I remain endlessly grateful to my team at HarperCollins for their continuing support, and I’m especially excited to see the return of my editor, the very lovely Vicky Eribo, and look forward to sharing my new stories with her. As always, nothing would be possible without my wonderful agent, Andrew Lownie, the very best agent in the world in my opinion, and my grateful thanks also to the lovely Lynne, my friend and mentor forever.
Mid-September. To me, always a melancholy time of year. Summer clinging on in bursts, the sun still trying to keep the air warm – but undermined by the chill creep of autumn once it sets, increasingly bullying its way into its rightful place.
I try to like autumn, what with the spectacular colours and all those lovely piles of crispy leaves. But it’s not my favourite. In fact it’s my least favourite season; sandwiched as it is between summer and Christmas, which isn’t a season but, to my mind, ought to be. It always seems to take much too long to arrive and, once it does arrive, is always over much too quickly.
Still, autumn has a plus point, and that’s the telly. And amid a slew of programmes that had returned from their summer break was the Saturday night ritual of The Jonathan Ross Show , a family favourite since way back when. Which was why, when my mobile buzzed, given the day and the timing, I thought it must be Riley who was calling.
Mike laughed. ‘She knows you so well,’ he said, chuckling, as I got off the sofa to go and fetch it. ‘Heaven forbid you miss lover-boy.’
He was referring to the actor James McAvoy, who was one of the guests that night, and of course he was absolutely right.
‘Cheek,’ I called back to him as I disappeared into the kitchen. ‘I just happen to think he’s a particularly fine actor.’
‘Course you do,’ he answered as I reappeared in the doorway. ‘Just like I admire Fiona Bruce for her brilliant journalism.’
But by this time I already knew that it wasn’t Riley calling. The display on the phone said no number ID. Perhaps it was James McAvoy declaring his undying devotion.
It wasn’t.
‘Hello, is that Mrs Watson?’ asked a female voice. ‘Casey Watson?’ I told her yes. ‘Ah, good,’ she said. ‘Helena Curry here. EDT. Very glad to have managed to get hold of you. Am I right in thinking you might be available and free at the moment?’
I gestured with my hand that Mike should pause the TV. ‘Yes,’ I told her. ‘We don’t have anyone else in at the moment. Well, apart from our long-term foster son, of course.’
‘Tyler,’ she supplied, before I could. She’d done her homework.
Not that we thought of Tyler in that way any more. He was our permanent foster child these days, and just as he called us mum and dad, so the ‘foster’ tag had long since disappeared from the ‘son’ bit, at least in our heads.
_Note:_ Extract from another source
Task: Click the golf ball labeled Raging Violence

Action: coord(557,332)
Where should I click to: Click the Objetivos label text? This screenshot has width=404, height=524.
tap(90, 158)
With football training in the morning, Tyler was already up in his bedroom, having just gone up to catch up with one of his favourite crime programmes on his new laptop – the surprise sixteenth birthday present we’d presented him a couple of weeks back. To say he was pleased would be the understatement of the year. If not the century.
But it looked like our own viewing plans were about to be scuppered, EDT being short for emergency duty team, the go-to people for any child who was placed into local authority care out of office hours.
Not that this child – or rather teenager – had just come into care. Helena Curry went on to explain that the girl, whose name was Keeley and who was fifteen years old, had actually been in care since she was ten. ‘She’s run away from her foster family, basically,’ she said. Her voice sounded tired. ‘Was picked up by the police a couple of hours ago.’
‘Oh dear,’ I said, imagining this most complicated of scenarios. It was dispiriting enough when a child entered the system in the first place, but there was an added sadness when a child was already in the system – particularly if they’d been in care long term. You tried to stay optimistic but experience had long since shown me that a downward spiral could so easily happen.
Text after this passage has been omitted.